Jack Warner, 24, thought he had won a £14,000 1.6TDi Vauxhall Corsa but was offered a £6,500 1.0 Corsa model instead.
According to The Telegraph, Warner has been left £3,500 in debt after losing the legal battle.
He had hit a 202-yard hole-in-one at Haverhill Golf Club, Suffolk, where he was a member, during a £10-a-head charity event.
He posed for a photograph with what he thought was his prize, the new car with the slogan: ‘Win this car if you get a hole-in-one.’
‘But when he went to collect the vehicle a few days later, Mr Warner was horrified to find the golf club was offering him a basic £6,500 1.0 Corsa model instead,’ reports the paper.
He refused to accept the car and took the club to Cambridge County Court, but lost his case.
The golf club’s insurance company offered him a second car – a pre-registered Vauxhall Viva non air-conditioned car worth £8,300, which he also rejected in favour of a £7,500 in an out-of-court settlement, but, because he was ordered to pay his and the club’s legal costs, amounting to £10,000 – this left him £3,500 out of pocket.
He said: “It has all been a bit of a nightmare. I got lucky and hit a hole-in-one, it’s the first one I’d ever hit and I couldn’t believe it when it landed on the green.
“I was elated to win the car, but it turned out to something altogether different to what they advertised. They put a high spec car on the tee which was worth £14,000 new but when I went to collect my prize the offered me a £6,500 1.0 basic model.
“It didn’t have alloy wheels, air conditioning and was the most basic model. I was really disappointed. I was elated on the day and then I was devastated when I found out I wasn’t going to have the car they’d advertised.”
Mr Warner said the debt forced him to remortgage his house to pay for his wedding.
Before the court case, Mr Warner tried to compromise with the club and asked for £8,000 plus a few years free membership with the club.

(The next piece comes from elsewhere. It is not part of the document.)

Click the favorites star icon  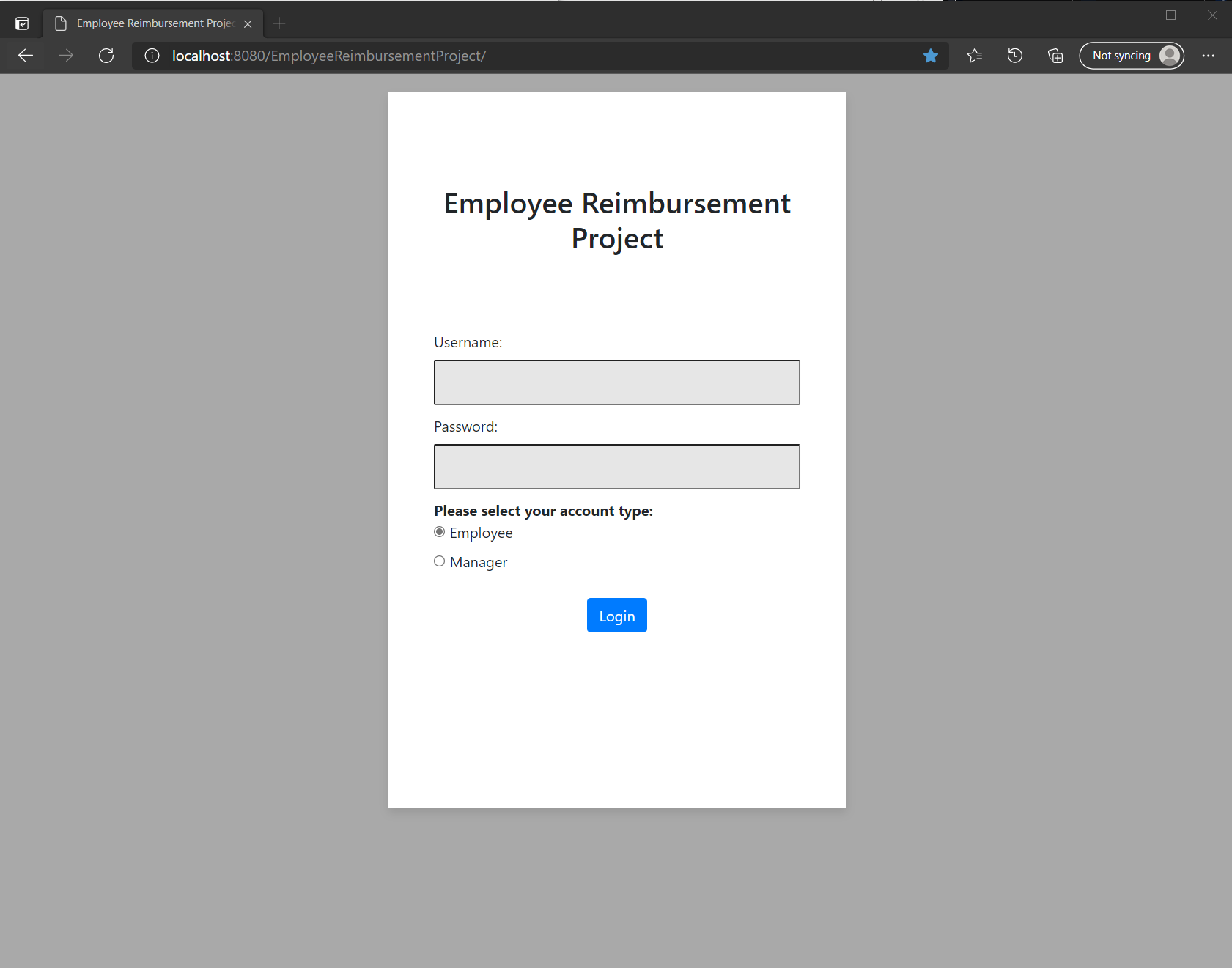pyautogui.click(x=931, y=56)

The club rejected the offer and said it was only insured to offer a car up to the value of £8,000.
As no settlement between the two could be reached, it went to court and Mr Warner was told by a solicitor he had a “very good case”. However, he said he lost the court battle because he had not seen the car before the tournament.
He added: “Our argument was that the car was on the tee, written the way that it was. There’s no real hiding from that. We were forced to go to court. I was told I could not have had that car purely and simply because I didn’t see it before I started the round.”
Haverhill Golf Club issued a statement which said tit had behaved entirely properly throughout and that Mr Warner’s claim was bound to fail.
It read: “The club never disputed that Jake Warner had won a car and made a very generous offer to settle the matter which Jake chose to reject.
“The club behaved entirely properly throughout and were fully vindicated by the court’s decision to throw out the claim. The club very much regrets that Jake chose to pursue a claim that had no merit and was bound to fail.”
In 2012 The R&A decided that prizes for amateur golfers who achieve a hole-in-one would have no restrictions placed on them – previously the prize had to have a maximum value of £500.